The Bipartite Map Equation
Posted on June 14, 2021
by Christopher Blöcker
Tags: Map Equation, PhD
In this post, I give a shorter and less mathy explanation of what I’ve written about in my paper Mapping Flow on Bipartite Networks.
Abstract
The bipartite map equation is a tool for community detection in bipartite networks. It is an adaption of the map equation and uses the insight that random walks in bipartite networks have to alternate between the two different node types. A tuning parameter controls to what degree the bipartite network structure is used when searching for communities. Applied to real-world networks, for example authorship networks where authors are connected to articles, or social networks where researchers are connected to conferences, the bipartite map equation is capable of finding communities at different scales, depending on the chosen parametrisation.
Background: The Map Equation
The map equation is a tool for community detection that uses principles from information theory. It takes a graph and a partition \(M\) of its nodes into modules (\(M\) for “map”) and answers the question how well the map describes the structure of the graph. For that, it uses the concept of a random walk: in a map that describes the graph’s structure well, a random walk tends to stay within the modules more than switching between them. But in a map that does not describe the structure well, a random walk changes between modules more.
The simplest possible map is when we assign all nodes to the same module, and we call this the one-level map \(M_1\). Consider the following graph with seven nodes and the map \(M_1\):
How good is this map \(M_1\)? The map equation answers this question by calculating how expensive it is to describe the new location of the random walker every time it takes a step using codewords. A codeword is a string of ones and zeros, for example \(1101\) or \(101010\). Each node \(u\) has a unique codeword \(w_u\) according to a Huffman code. Further, each node \(u\) also has a so-called visit rate \(p_u\), that is the probability that the random walker is at the node at any point in time. Putting the codewords and visit rates together, we can calculate how many bits we need to use on average to describe the random walk: \[ L_G\left(M_1\right) = \sum_{u} p_u \cdot \left|w_u\right|, \] where \(\left|w_u\right|\) stands for the length of codeword \(w_u\). We call \(L_G\left(M_1\right)\) the codelength of \(M_1\).

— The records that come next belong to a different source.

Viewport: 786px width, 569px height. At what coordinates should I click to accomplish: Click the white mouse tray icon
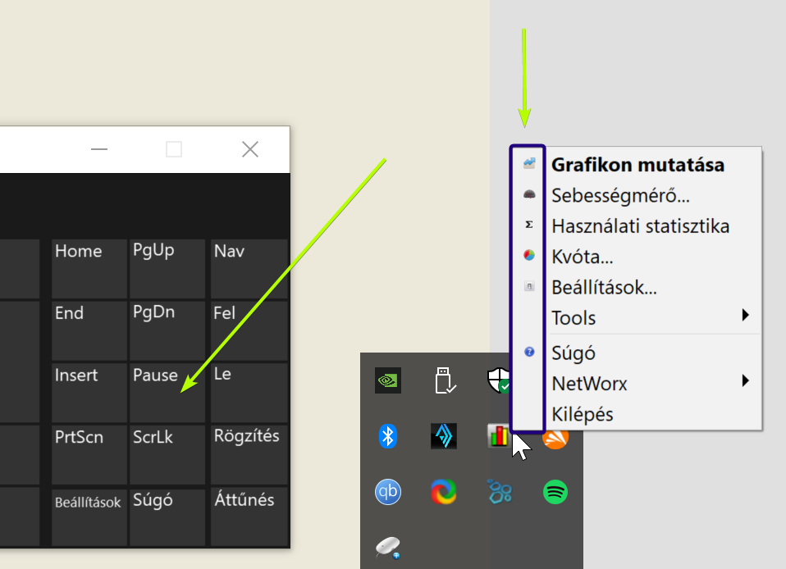(387, 547)
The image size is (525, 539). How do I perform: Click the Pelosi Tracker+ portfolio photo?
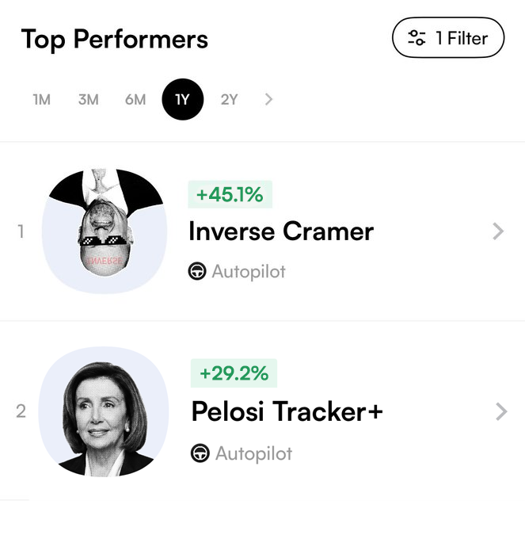point(104,411)
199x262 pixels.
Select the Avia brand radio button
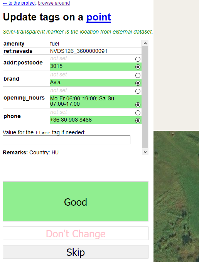pos(138,83)
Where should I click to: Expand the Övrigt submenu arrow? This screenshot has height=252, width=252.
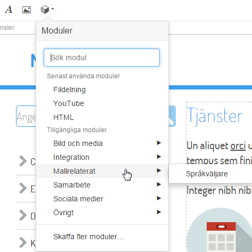click(x=159, y=212)
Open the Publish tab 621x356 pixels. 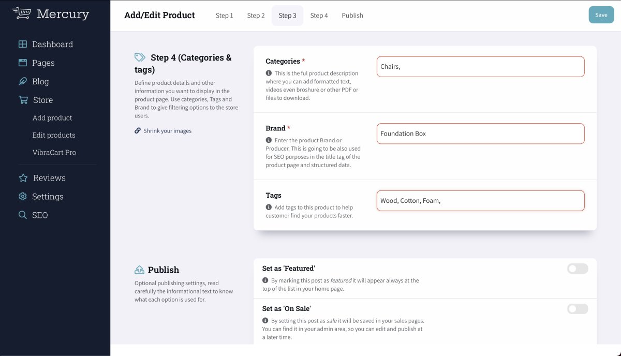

To calculate the codelength, we need figure out the visit rates and codewords for each node. Since the graph is undirected and unweighted, we can calculate the visit rates as \[ p_u = \frac{k_u}{\sum_v k_v} \] where \(k_u\) is the degree of node \(u\). Using the visit rates, we can design a Huffman code to figure out the codeword lenghts and plug everything into the equation from above to calculate \(L_G\left(M_1\right)\). In our example, we get 2.80 bits:
\(u\) | \(p_u\) | \(w_u\) | \(\left|w_u\right|\) | \(p_u \cdot \left|w_u\right|\) |
---|---|---|---|---|
1 | \(0.15\) | 110 | 3 | 0.45 |
2 | \(0.15\) | 111 | 3 | 0.45 |
3 | \(0.15\) | 100 | 3 | 0.45 |
4 | \(0.20\) | 01 | 2 | 0.40 |
5 | \(0.15\) | 101 | 3 | 0.45 |
6 | \(0.10\) | 000 | 3 | 0.30 |
7 | \(0.10\) | 001 | 3 | 0.30 |
\(\sum\) | \(1\) | 2.80 |
A different but equivalent way to think about this is to consider a random process \(X\) whose value is the random walkers’ current node. The state probabilities are the same as the node visit rates \(p_u\), and we can calculate the process’ entropy \(H\left(X\right)\) as \[ H\left(X\right) = - \sum_{u} p_u \log_2 p_u. \]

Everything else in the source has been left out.